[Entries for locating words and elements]
###

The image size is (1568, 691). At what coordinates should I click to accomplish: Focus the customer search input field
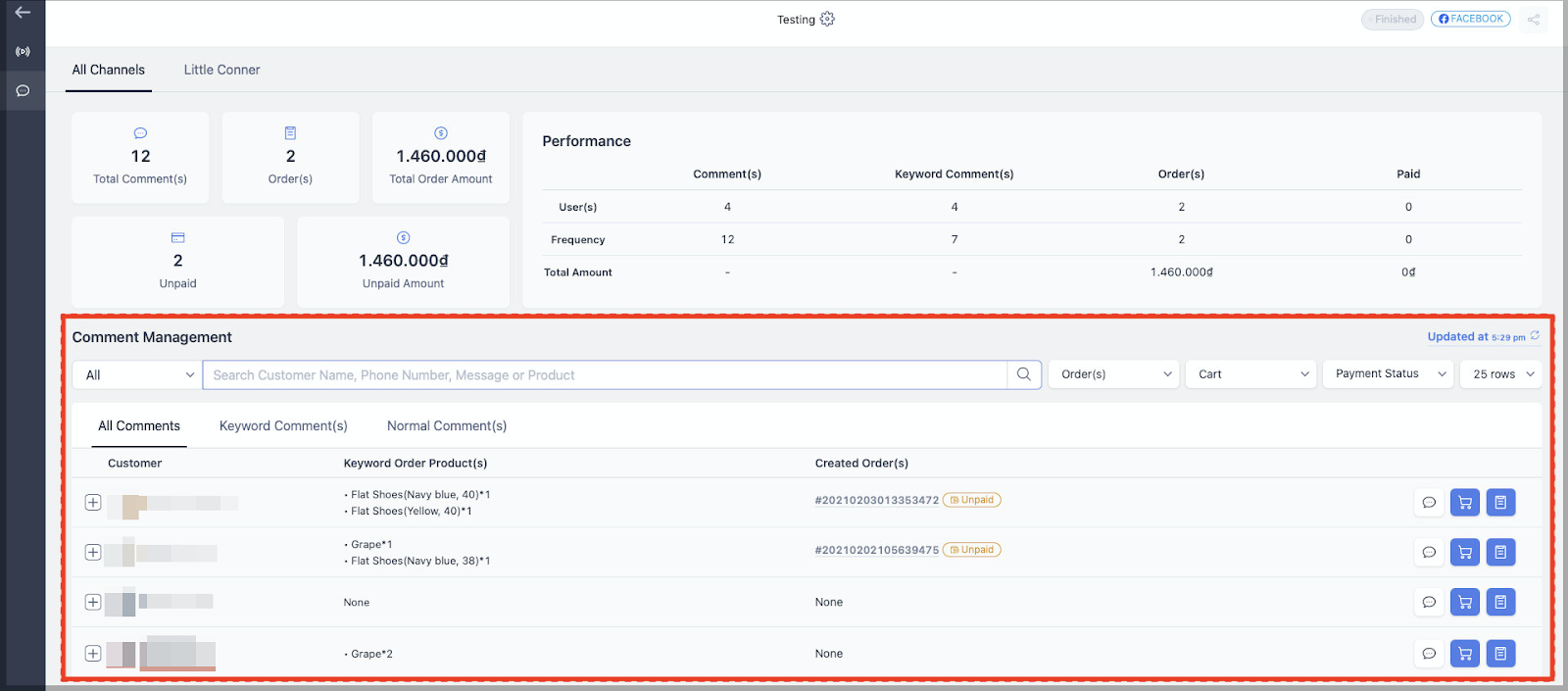(604, 375)
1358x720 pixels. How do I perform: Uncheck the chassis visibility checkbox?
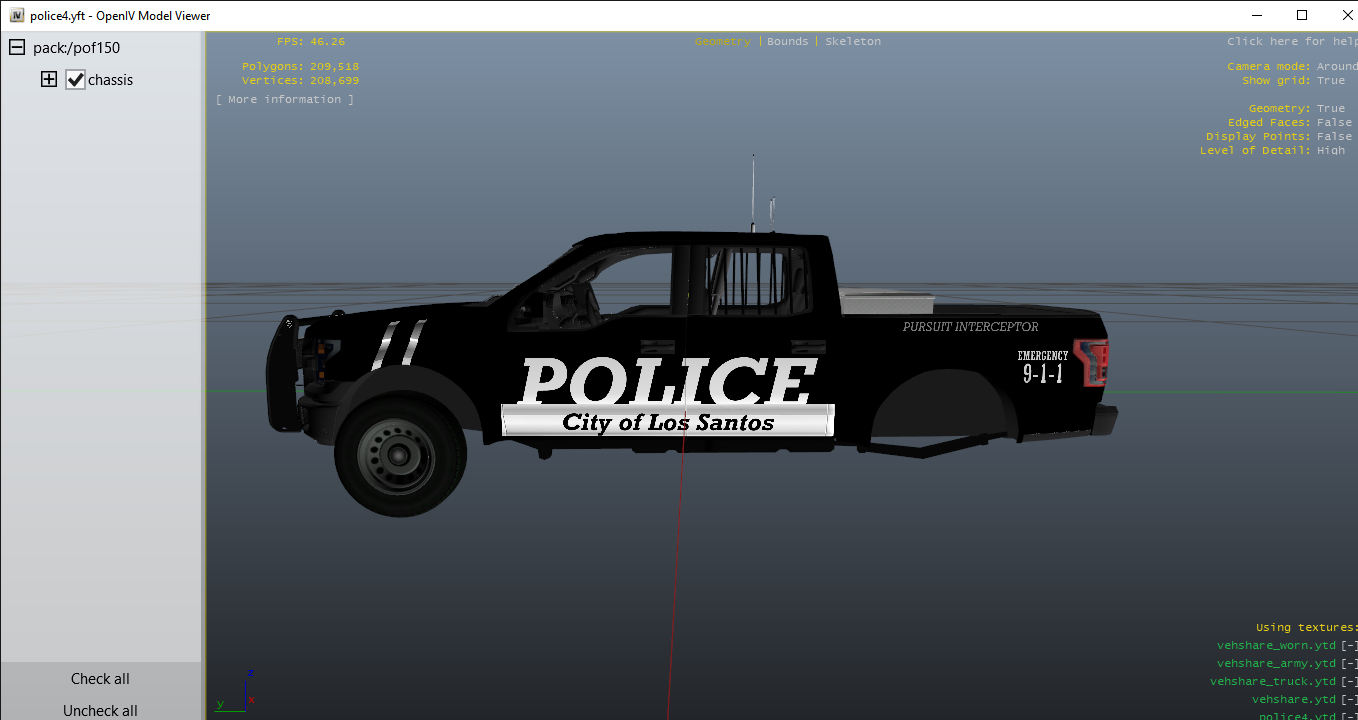(x=76, y=80)
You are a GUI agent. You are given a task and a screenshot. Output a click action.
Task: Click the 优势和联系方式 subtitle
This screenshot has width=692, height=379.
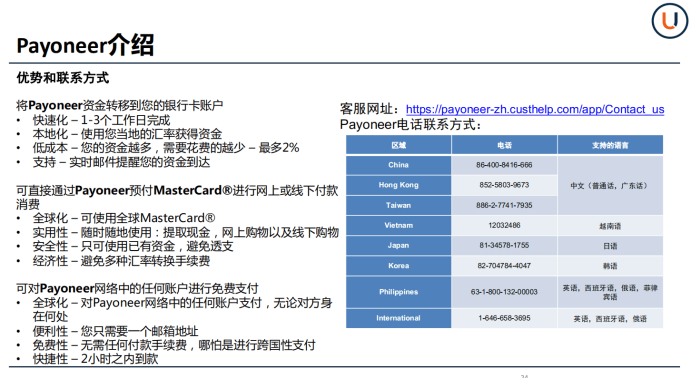(x=63, y=78)
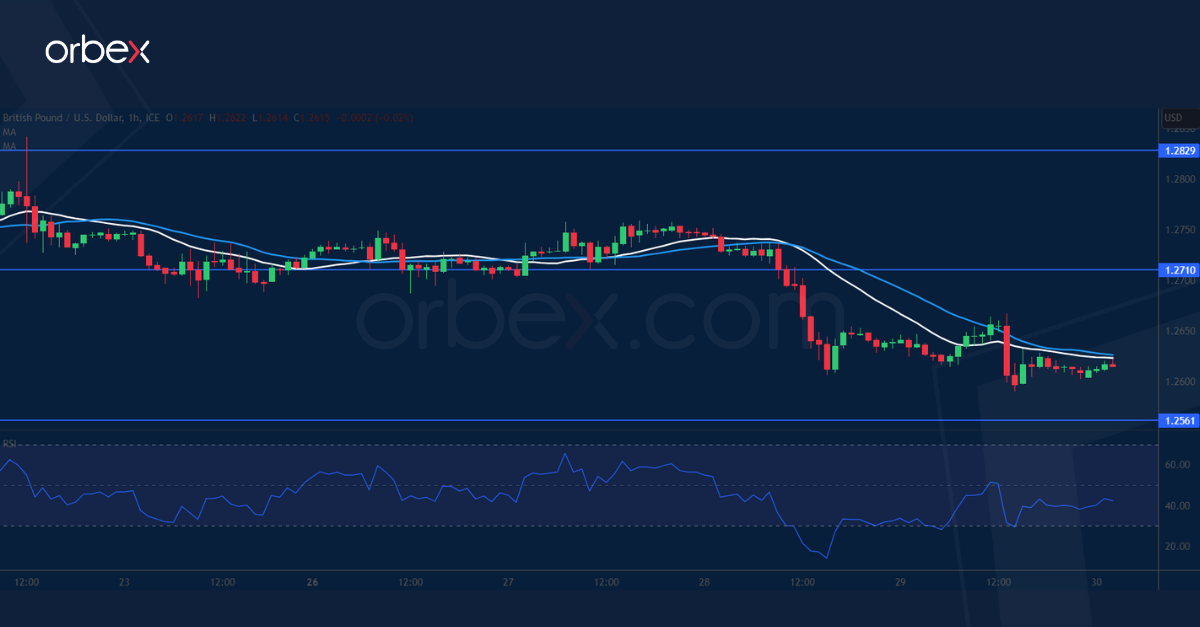Viewport: 1200px width, 627px height.
Task: Click the 1.2829 resistance price label
Action: pyautogui.click(x=1179, y=151)
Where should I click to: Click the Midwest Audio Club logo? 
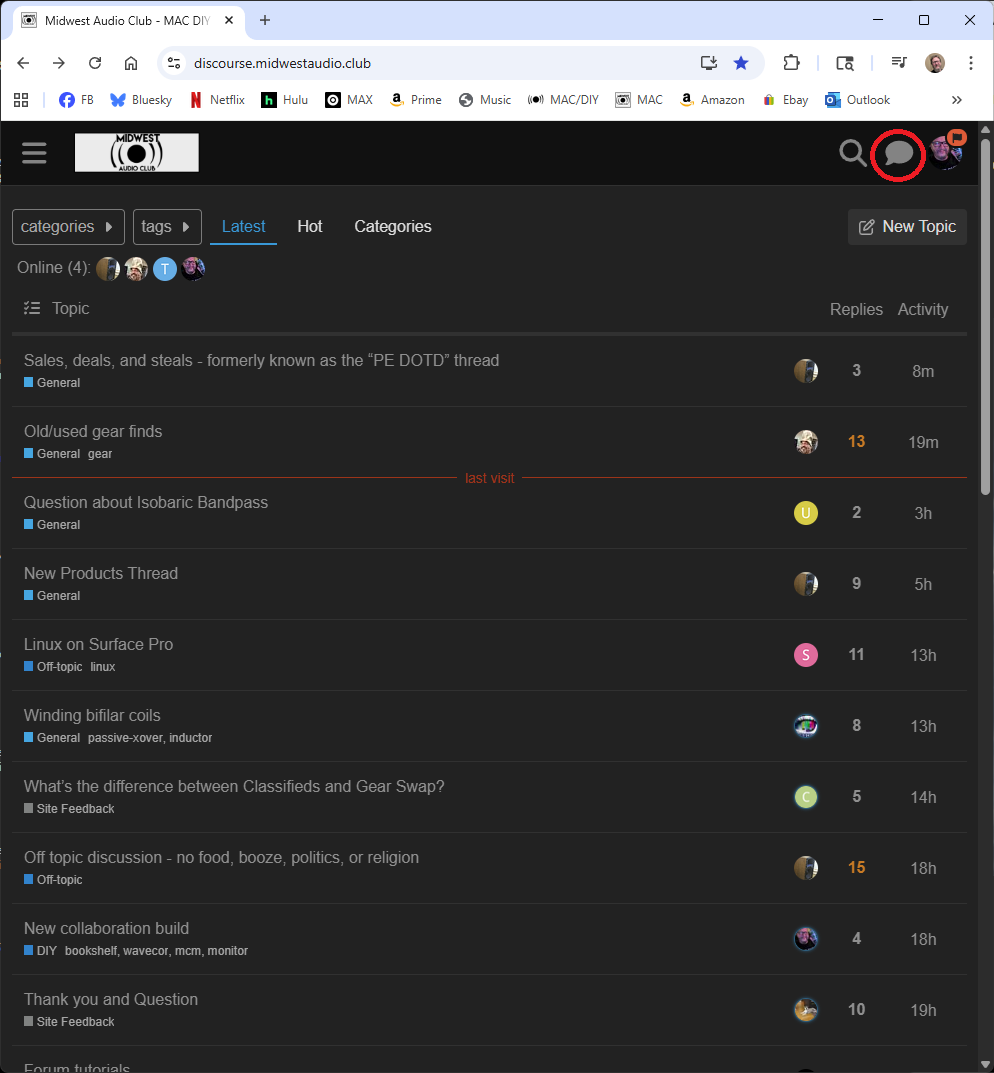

###

What you need to do:
Return all the records above line for line, without the pictures.

Written response:
The image size is (1568, 691). At what coordinates should I click to accomplish: Focus the customer search input field
(604, 375)
1358x720 pixels. How do I perform: Uncheck the chassis visibility checkbox?
(x=76, y=80)
You are a GUI agent. You are given a task and a screenshot. Output a click action.
Task: Click the 优势和联系方式 subtitle
This screenshot has width=692, height=379.
(x=63, y=78)
Viewport: 1200px width, 627px height.
Task: Click the 1.2829 resistance price label
Action: pyautogui.click(x=1179, y=151)
Where should I click to: Click the Midwest Audio Club logo? 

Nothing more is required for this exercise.